Requirements →
Copy the lines below verbatim, from the line with "Click the Search Appearance info icon" up to and including the line with "Image resolution: width=602".

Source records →
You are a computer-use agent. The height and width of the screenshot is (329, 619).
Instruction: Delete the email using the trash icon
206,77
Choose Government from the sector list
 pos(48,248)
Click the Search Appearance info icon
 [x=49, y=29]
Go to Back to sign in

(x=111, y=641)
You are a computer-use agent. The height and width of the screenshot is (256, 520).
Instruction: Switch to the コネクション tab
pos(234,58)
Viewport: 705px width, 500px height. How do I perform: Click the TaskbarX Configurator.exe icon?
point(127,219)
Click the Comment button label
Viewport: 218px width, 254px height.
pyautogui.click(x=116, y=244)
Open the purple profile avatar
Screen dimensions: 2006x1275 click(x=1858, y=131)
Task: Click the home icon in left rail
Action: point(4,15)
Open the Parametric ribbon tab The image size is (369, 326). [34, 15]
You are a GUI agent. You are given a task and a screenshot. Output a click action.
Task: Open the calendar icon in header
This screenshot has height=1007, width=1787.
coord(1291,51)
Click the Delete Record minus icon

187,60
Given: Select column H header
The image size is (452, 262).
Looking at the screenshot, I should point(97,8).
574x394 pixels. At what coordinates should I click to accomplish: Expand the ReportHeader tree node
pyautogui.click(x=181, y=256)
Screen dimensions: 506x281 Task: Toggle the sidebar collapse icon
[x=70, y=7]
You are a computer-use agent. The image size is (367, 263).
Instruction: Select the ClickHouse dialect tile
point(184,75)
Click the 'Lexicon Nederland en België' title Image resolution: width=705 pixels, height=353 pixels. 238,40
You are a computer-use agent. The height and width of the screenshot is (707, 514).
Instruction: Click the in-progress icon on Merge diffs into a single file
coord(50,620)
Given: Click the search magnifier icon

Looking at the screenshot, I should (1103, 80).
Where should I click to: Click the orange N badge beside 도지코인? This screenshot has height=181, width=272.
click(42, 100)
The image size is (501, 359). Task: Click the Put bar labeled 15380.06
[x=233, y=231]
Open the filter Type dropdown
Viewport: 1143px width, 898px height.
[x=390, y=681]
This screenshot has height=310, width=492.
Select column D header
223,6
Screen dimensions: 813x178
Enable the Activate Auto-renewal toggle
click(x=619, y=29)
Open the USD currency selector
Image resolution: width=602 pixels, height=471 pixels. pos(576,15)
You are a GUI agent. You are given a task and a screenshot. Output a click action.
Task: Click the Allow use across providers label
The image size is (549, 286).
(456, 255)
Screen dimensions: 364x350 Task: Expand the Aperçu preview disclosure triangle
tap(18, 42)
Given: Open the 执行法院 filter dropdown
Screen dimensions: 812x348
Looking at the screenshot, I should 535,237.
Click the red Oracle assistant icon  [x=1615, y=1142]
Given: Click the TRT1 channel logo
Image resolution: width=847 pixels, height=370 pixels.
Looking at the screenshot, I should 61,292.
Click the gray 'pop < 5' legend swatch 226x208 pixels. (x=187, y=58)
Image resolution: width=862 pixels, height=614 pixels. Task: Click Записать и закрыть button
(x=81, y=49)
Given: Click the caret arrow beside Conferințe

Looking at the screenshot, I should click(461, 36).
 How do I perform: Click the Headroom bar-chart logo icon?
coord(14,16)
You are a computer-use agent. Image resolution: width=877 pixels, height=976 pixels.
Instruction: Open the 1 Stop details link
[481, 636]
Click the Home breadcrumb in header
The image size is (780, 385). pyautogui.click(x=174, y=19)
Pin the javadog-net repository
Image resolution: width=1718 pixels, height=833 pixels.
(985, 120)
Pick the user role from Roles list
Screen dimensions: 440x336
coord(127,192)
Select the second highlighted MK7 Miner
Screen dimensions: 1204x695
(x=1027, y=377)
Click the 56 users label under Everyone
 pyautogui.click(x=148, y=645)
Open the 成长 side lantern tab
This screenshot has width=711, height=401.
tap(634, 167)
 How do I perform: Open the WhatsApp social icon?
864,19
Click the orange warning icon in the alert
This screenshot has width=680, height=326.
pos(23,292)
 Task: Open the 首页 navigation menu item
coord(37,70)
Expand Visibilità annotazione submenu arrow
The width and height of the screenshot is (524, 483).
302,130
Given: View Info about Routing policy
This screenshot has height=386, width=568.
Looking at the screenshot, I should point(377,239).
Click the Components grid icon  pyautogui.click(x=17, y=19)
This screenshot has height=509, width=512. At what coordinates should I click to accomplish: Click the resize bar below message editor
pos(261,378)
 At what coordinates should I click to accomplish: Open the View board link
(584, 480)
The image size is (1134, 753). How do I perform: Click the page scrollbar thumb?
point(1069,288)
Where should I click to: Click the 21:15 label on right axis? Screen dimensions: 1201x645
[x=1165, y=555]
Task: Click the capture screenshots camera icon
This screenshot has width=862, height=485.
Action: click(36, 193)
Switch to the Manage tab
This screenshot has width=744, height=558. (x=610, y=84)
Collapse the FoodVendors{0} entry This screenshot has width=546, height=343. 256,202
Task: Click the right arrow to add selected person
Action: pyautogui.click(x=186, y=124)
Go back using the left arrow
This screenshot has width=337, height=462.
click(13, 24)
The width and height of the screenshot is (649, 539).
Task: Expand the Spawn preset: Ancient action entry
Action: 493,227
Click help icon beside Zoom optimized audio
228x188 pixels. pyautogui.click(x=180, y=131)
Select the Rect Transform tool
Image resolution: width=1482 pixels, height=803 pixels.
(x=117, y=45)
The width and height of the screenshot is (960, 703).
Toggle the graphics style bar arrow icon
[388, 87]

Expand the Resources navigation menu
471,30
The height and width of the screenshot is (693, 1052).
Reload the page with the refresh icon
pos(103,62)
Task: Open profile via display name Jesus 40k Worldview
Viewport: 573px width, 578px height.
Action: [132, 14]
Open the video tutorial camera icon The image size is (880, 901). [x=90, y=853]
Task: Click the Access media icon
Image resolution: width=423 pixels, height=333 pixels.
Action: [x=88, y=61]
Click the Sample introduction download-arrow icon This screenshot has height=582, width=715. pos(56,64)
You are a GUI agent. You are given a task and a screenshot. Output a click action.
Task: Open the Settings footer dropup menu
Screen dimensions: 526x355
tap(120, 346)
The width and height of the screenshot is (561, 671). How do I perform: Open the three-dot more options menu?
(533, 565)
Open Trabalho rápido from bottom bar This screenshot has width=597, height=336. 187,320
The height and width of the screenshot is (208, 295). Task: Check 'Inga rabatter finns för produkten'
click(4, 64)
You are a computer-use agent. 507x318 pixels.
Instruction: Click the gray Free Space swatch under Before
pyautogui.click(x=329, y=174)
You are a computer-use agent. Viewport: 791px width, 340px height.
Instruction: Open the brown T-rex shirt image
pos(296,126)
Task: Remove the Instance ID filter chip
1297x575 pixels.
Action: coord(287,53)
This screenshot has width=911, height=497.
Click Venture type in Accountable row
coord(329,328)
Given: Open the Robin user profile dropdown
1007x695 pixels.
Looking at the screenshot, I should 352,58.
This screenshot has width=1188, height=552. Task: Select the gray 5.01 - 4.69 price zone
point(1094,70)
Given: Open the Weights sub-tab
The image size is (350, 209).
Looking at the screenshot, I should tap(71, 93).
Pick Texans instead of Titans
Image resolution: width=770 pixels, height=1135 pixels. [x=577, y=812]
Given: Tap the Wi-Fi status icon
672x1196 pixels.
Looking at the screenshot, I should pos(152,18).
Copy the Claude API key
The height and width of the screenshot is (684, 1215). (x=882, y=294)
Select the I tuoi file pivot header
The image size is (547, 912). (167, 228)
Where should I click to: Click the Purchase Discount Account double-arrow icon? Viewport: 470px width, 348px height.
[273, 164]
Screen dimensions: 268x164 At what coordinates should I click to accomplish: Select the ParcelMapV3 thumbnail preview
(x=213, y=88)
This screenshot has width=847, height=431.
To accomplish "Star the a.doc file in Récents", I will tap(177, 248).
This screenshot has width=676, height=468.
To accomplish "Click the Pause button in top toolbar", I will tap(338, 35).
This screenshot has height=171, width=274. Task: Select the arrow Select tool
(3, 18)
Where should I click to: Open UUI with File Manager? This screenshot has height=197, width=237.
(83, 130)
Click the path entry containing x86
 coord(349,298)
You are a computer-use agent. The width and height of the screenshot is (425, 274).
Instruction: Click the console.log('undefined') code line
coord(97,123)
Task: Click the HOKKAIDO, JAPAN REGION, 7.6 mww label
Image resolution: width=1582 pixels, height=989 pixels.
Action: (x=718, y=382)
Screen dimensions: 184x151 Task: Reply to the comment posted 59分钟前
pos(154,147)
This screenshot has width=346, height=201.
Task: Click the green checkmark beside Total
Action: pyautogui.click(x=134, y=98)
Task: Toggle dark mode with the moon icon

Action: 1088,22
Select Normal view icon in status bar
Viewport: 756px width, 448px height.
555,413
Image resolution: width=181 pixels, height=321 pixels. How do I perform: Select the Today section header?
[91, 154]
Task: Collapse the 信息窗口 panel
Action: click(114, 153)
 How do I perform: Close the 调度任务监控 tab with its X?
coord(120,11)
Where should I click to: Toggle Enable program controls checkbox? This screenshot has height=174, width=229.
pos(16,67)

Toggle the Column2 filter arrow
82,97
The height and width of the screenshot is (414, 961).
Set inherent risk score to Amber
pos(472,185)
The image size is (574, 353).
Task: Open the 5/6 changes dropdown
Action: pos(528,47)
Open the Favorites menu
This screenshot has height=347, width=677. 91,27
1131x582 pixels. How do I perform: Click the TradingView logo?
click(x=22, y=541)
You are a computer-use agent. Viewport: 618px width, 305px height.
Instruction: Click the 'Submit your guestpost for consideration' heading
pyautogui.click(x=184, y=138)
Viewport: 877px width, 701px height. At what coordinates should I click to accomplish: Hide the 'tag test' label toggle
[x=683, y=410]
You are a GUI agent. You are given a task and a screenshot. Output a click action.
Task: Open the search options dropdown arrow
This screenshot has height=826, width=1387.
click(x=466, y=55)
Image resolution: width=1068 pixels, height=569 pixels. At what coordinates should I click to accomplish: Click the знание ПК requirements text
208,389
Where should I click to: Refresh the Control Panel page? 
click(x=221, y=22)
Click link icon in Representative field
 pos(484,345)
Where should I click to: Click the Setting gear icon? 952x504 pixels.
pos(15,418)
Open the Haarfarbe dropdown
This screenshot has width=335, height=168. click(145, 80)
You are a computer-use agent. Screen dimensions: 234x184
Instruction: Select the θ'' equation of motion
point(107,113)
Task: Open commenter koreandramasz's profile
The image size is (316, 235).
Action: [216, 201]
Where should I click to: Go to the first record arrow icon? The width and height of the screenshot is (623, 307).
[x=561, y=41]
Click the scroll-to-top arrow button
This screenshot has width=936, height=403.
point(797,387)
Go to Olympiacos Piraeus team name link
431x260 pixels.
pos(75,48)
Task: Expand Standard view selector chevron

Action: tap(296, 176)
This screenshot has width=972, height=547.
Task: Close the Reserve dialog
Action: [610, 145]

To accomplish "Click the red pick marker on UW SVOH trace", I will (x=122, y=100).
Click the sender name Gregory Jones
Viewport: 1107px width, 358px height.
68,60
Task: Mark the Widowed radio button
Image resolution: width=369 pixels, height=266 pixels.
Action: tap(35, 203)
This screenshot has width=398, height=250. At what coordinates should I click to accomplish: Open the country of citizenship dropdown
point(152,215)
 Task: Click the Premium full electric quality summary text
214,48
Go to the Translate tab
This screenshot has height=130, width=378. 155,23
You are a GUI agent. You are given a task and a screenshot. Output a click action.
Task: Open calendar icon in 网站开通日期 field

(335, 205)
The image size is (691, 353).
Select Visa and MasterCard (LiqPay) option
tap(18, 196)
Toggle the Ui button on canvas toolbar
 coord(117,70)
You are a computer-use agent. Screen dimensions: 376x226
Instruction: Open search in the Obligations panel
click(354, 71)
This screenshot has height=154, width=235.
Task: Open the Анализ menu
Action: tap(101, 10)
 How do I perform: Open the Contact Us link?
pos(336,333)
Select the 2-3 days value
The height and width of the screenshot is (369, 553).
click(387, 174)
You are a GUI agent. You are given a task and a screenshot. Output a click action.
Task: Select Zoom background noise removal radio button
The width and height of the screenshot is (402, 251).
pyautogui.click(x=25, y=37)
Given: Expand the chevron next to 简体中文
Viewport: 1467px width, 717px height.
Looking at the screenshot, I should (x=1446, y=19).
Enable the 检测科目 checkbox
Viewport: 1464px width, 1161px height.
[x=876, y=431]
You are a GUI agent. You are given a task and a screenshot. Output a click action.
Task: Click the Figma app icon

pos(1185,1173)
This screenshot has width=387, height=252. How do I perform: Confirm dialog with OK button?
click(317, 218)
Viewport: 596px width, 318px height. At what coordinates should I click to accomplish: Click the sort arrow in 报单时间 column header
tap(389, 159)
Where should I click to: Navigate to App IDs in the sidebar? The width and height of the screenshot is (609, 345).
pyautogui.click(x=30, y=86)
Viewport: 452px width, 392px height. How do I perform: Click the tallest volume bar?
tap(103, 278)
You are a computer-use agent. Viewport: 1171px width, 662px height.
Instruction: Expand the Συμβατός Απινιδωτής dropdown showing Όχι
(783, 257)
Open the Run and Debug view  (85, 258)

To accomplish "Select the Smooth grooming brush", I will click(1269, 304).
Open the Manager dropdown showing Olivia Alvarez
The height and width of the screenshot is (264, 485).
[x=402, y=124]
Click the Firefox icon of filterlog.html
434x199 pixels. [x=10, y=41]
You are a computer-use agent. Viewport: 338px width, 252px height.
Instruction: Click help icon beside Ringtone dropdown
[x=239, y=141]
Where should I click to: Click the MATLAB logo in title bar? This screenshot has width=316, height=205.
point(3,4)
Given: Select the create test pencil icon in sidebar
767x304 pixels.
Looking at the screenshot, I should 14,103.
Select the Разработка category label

Answer to this problem →
Click the Search Appearance info icon
 [x=49, y=29]
Go to Back to sign in

(x=111, y=641)
You are a computer-use agent. The height and width of the screenshot is (256, 520).
Instruction: Switch to the コネクション tab
pos(234,58)
Viewport: 705px width, 500px height. How do I perform: Click the TaskbarX Configurator.exe icon?
point(127,219)
Click the Comment button label
Viewport: 218px width, 254px height.
pyautogui.click(x=116, y=244)
Open the purple profile avatar
Screen dimensions: 2006x1275 click(x=1858, y=131)
Task: Click the home icon in left rail
Action: point(4,15)
Open the Parametric ribbon tab The image size is (369, 326). [34, 15]
You are a GUI agent. You are given a task and a screenshot. Output a click action.
Task: Open the calendar icon in header
This screenshot has height=1007, width=1787.
coord(1291,51)
Click the Delete Record minus icon

187,60
Given: Select column H header
The image size is (452, 262).
Looking at the screenshot, I should point(97,8).
574x394 pixels. At what coordinates should I click to accomplish: Expand the ReportHeader tree node
pyautogui.click(x=181, y=256)
Screen dimensions: 506x281 Task: Toggle the sidebar collapse icon
[x=70, y=7]
You are a computer-use agent. The image size is (367, 263).
Instruction: Select the ClickHouse dialect tile
point(184,75)
Click the 'Lexicon Nederland en België' title Image resolution: width=705 pixels, height=353 pixels. 238,40
You are a computer-use agent. The height and width of the screenshot is (707, 514).
Instruction: Click the in-progress icon on Merge diffs into a single file
coord(50,620)
Given: Click the search magnifier icon

Looking at the screenshot, I should (1103, 80).
Where should I click to: Click the orange N badge beside 도지코인? This screenshot has height=181, width=272.
click(42, 100)
The image size is (501, 359). Task: Click the Put bar labeled 15380.06
[x=233, y=231]
Open the filter Type dropdown
Viewport: 1143px width, 898px height.
[x=390, y=681]
This screenshot has height=310, width=492.
Select column D header
223,6
Screen dimensions: 813x178
Enable the Activate Auto-renewal toggle
click(x=619, y=29)
Open the USD currency selector
Image resolution: width=602 pixels, height=471 pixels. pos(576,15)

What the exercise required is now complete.